» WHAT IS NEEDED
Copy nothing but the text: repeat each entry exactly and drop the images.

┌─ DATA LISTING

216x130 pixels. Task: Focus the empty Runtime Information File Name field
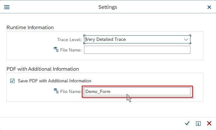point(137,50)
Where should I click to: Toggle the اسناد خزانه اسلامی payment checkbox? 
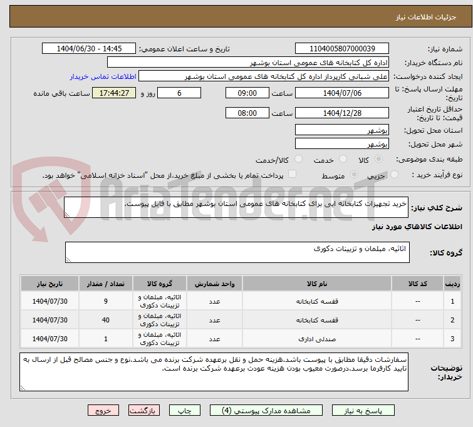pyautogui.click(x=292, y=175)
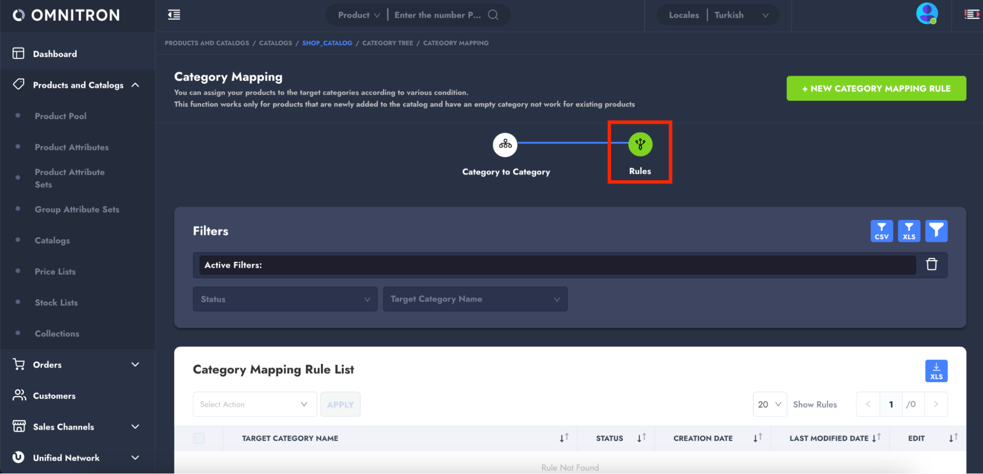Toggle sort on Status column
This screenshot has height=474, width=983.
point(641,438)
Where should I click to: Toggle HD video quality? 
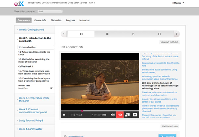pyautogui.click(x=120, y=115)
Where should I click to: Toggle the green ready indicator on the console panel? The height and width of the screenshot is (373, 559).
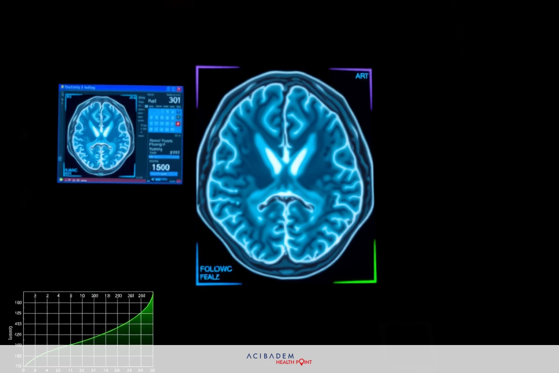pos(178,117)
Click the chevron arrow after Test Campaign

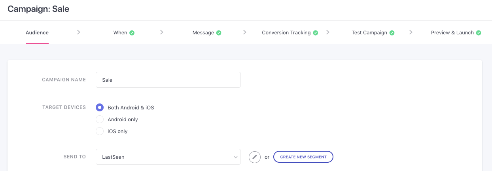coord(411,32)
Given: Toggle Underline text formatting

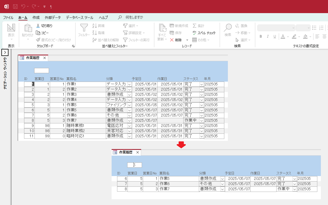Looking at the screenshot, I should coord(275,36).
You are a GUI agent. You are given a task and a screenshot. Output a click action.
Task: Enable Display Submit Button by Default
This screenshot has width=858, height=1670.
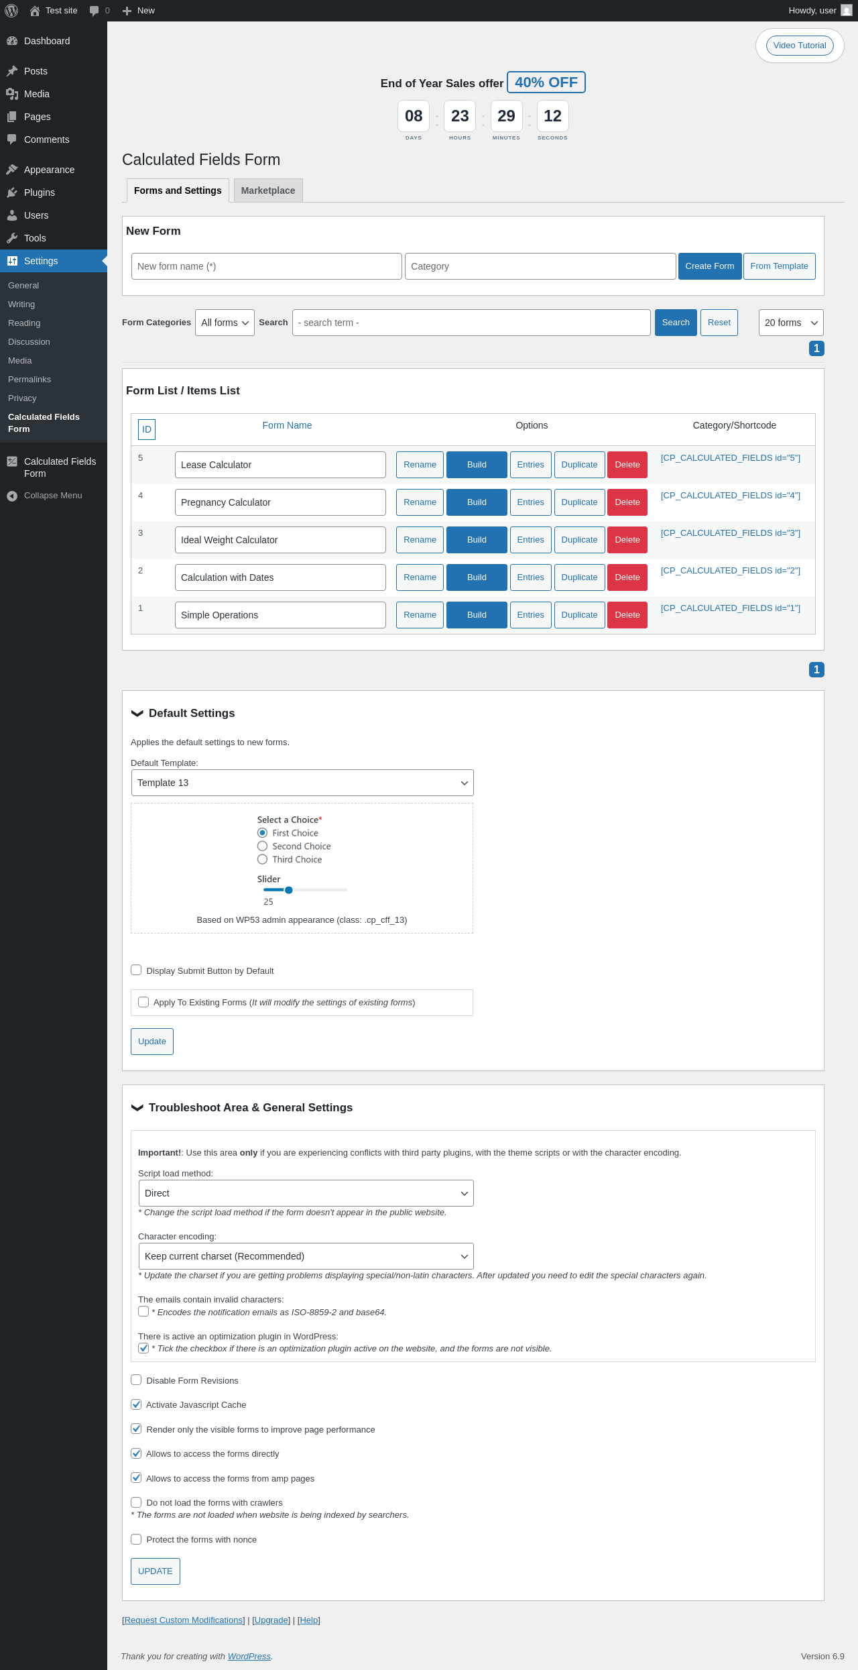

└─

» WORKED SOLUTION
216x130 pixels. Task: Focus the empty Runtime Information File Name field
point(137,50)
Where should I click to: Toggle the اسناد خزانه اسلامی payment checkbox? 
pyautogui.click(x=292, y=175)
Toggle sort on Status column
This screenshot has height=474, width=983.
point(641,438)
Where should I click to: Toggle HD video quality? 
pyautogui.click(x=120, y=115)
Where should I click to: Toggle the green ready indicator on the console panel? The height and width of the screenshot is (373, 559).
pos(178,117)
Click the chevron arrow after Test Campaign

coord(411,32)
Given: Toggle Underline text formatting

Looking at the screenshot, I should coord(275,36).
You are a GUI agent. You are given a task and a screenshot. Output a click action.
Task: Enable Display Submit Button by Default
This screenshot has width=858, height=1670.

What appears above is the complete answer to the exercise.